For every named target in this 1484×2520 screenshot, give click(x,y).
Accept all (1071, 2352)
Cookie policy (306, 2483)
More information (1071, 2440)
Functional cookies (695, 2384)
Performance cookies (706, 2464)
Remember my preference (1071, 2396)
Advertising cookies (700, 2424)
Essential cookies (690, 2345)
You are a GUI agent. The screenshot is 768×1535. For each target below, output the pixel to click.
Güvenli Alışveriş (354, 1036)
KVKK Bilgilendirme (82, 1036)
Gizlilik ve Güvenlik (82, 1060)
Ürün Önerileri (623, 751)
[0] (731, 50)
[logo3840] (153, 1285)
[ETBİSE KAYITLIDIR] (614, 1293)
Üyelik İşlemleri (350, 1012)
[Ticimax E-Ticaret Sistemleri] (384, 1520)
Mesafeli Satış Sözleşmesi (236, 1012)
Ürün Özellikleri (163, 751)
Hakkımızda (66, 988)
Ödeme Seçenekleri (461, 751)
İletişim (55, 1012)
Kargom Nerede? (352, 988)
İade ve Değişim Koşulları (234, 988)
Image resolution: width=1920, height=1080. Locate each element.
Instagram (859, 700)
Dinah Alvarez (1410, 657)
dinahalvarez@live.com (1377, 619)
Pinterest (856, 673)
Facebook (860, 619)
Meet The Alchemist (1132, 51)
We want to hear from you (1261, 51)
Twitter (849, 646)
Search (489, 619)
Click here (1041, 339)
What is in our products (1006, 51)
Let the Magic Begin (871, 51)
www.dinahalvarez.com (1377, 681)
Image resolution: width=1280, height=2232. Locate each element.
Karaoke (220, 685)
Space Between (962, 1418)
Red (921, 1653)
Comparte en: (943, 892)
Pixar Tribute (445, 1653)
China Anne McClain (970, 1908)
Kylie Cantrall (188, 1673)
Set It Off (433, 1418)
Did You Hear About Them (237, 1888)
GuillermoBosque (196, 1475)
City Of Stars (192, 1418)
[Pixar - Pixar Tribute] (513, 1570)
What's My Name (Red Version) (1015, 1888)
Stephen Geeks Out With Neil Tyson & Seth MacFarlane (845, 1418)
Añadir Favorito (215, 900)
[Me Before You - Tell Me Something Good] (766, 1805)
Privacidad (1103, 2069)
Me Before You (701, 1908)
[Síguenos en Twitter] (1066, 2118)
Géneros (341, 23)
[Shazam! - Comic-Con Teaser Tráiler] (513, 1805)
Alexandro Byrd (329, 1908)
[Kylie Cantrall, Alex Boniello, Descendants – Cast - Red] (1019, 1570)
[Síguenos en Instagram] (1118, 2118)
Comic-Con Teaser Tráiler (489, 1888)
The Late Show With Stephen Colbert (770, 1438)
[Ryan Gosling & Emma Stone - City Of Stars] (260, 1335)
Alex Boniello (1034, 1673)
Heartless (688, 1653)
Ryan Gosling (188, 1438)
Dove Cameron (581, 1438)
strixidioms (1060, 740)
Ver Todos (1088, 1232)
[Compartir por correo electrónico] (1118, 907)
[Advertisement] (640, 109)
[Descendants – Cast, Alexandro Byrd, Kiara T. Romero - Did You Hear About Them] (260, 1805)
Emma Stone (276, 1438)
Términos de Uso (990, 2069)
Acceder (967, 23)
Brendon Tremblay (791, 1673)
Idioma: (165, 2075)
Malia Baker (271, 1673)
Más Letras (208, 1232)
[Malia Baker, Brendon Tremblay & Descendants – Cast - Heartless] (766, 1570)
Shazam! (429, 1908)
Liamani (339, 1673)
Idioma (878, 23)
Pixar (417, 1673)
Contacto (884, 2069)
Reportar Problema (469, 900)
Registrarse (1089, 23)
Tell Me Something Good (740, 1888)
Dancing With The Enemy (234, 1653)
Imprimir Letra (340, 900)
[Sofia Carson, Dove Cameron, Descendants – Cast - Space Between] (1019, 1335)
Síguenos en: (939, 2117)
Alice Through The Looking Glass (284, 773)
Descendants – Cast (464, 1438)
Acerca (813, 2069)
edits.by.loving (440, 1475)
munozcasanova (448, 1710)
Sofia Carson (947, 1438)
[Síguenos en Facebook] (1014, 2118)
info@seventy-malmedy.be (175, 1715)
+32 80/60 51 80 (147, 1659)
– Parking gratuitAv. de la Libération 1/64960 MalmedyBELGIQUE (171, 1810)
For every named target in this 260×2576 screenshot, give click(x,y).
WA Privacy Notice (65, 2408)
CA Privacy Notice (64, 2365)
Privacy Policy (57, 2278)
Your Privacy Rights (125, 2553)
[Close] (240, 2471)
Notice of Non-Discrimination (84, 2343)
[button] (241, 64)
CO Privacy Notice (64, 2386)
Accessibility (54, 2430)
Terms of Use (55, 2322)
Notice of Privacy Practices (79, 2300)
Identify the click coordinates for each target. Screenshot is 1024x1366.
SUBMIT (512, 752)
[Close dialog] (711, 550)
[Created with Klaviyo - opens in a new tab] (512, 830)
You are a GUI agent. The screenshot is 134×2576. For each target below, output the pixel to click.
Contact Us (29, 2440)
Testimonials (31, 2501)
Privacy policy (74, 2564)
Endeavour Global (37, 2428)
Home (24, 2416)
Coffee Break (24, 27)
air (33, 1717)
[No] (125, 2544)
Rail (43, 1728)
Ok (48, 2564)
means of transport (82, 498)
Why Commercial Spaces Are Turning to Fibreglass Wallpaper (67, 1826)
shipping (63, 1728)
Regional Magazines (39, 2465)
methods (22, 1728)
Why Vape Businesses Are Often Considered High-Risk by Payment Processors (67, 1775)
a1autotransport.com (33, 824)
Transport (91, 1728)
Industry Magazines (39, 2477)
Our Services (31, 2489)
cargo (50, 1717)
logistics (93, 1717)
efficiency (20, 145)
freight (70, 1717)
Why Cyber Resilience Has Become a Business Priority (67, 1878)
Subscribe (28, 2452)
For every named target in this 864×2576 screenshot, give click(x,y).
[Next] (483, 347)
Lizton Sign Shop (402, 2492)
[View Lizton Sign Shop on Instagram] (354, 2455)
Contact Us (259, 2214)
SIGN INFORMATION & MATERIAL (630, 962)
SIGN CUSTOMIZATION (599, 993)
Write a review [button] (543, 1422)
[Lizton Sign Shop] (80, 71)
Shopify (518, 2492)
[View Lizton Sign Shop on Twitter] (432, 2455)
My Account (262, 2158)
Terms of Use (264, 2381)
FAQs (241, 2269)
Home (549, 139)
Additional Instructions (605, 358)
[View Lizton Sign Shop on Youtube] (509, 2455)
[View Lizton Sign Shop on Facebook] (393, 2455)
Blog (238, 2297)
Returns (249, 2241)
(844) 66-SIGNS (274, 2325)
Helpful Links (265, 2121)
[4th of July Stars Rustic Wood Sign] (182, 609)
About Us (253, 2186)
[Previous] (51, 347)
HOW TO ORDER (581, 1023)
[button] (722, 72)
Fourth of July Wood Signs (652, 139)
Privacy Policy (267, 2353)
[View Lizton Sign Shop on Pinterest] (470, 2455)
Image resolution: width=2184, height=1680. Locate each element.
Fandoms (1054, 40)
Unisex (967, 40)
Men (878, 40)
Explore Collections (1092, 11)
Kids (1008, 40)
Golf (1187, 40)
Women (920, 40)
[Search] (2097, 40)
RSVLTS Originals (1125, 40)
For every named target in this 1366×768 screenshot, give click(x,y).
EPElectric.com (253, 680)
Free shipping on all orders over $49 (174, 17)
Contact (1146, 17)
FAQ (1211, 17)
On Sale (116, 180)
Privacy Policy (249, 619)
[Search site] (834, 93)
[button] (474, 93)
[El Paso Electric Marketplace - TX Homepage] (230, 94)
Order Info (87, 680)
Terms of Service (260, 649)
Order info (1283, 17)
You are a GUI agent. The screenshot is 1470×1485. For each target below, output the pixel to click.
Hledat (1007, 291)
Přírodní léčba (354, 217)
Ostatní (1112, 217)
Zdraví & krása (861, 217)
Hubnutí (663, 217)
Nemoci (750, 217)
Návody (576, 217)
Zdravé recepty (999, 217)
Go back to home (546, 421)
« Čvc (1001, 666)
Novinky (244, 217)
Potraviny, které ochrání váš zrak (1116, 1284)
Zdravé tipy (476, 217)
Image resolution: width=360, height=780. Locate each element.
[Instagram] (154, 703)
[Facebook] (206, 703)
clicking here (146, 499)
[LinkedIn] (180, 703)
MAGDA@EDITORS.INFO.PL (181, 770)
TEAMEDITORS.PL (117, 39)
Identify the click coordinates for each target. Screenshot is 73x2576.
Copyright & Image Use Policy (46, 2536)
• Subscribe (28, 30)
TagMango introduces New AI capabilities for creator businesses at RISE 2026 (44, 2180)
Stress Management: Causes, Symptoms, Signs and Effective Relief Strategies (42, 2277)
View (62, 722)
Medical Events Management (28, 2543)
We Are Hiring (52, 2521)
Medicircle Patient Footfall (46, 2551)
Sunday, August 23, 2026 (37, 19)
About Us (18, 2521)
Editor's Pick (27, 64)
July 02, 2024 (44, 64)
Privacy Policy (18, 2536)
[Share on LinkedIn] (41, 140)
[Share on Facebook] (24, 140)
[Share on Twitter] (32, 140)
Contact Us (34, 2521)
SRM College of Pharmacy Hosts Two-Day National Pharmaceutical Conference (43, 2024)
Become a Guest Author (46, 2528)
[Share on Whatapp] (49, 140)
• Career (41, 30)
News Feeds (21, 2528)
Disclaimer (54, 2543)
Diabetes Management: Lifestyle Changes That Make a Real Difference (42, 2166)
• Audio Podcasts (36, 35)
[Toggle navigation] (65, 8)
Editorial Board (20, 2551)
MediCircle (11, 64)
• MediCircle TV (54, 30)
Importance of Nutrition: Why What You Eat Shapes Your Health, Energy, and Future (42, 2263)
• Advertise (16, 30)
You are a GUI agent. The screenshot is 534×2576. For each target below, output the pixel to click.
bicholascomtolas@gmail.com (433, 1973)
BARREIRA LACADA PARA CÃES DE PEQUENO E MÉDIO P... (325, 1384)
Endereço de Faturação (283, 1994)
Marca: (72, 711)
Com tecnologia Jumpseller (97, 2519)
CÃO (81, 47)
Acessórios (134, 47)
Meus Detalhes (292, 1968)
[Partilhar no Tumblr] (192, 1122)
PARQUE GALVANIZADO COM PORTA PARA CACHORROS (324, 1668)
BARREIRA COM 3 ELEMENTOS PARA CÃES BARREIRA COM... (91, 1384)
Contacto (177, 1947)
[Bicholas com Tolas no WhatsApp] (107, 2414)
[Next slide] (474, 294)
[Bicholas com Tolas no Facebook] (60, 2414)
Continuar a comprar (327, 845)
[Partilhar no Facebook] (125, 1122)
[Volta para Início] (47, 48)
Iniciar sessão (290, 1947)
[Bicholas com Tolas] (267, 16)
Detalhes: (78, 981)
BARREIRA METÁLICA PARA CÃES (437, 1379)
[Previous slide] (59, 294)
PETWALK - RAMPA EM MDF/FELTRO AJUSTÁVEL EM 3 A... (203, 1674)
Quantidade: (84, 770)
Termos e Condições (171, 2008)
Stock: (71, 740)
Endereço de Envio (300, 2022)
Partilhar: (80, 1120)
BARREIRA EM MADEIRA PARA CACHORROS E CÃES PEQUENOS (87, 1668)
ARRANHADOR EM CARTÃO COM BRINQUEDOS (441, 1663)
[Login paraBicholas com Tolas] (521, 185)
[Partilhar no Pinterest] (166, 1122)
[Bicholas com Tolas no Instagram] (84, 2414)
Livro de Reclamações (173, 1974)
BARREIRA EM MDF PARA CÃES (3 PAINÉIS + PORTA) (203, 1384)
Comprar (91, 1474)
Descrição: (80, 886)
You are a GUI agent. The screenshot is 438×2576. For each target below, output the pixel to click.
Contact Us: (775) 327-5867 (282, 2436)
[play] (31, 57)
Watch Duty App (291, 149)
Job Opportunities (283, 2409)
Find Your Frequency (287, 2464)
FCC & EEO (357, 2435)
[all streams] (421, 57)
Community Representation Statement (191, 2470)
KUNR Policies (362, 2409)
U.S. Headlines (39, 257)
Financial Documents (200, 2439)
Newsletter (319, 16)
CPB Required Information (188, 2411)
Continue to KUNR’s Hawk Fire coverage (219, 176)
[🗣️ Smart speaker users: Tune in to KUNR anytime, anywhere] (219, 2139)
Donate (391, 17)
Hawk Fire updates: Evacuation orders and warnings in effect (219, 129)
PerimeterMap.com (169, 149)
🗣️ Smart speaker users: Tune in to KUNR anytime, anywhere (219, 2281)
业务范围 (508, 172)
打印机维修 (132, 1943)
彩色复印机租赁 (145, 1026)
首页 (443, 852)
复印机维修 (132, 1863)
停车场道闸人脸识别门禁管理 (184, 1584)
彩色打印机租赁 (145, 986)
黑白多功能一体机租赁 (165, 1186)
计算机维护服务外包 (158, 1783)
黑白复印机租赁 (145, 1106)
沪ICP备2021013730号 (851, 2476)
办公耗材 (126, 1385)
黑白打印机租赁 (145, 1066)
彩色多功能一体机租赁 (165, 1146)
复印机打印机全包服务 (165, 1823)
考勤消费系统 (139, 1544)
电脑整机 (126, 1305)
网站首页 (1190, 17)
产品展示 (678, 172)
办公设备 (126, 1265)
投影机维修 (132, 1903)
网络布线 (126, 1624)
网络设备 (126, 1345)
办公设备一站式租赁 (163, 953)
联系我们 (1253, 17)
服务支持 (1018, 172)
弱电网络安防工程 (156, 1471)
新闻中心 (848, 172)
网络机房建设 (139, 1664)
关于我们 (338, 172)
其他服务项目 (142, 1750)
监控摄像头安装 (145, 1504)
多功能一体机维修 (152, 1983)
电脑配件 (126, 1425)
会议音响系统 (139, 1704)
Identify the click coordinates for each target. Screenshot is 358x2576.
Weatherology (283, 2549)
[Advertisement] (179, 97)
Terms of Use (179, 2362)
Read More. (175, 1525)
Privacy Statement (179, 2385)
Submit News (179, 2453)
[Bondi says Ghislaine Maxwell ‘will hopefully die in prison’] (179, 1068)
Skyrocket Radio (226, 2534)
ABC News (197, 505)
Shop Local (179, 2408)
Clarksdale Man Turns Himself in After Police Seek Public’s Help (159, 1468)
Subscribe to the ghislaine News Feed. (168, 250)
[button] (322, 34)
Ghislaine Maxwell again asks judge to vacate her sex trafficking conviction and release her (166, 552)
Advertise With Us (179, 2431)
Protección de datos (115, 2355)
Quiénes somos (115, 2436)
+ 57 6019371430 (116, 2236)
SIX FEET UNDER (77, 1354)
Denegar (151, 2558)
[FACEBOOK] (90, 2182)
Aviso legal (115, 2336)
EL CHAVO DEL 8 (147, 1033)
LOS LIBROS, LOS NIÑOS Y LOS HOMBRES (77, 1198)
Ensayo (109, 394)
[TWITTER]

=======

Prompt
What you return must be an exact retyping of the lines above starting at the line with "RSVLTS Originals (1125, 40)" and ending at the line with "[Search site] (834, 93)", and nothing besides.

Task result
RSVLTS Originals (1125, 40)
For every named target in this 1366×768 screenshot, give click(x,y).
EPElectric.com (253, 680)
Free shipping on all orders over $49 (174, 17)
Contact (1146, 17)
FAQ (1211, 17)
On Sale (116, 180)
Privacy Policy (249, 619)
[Search site] (834, 93)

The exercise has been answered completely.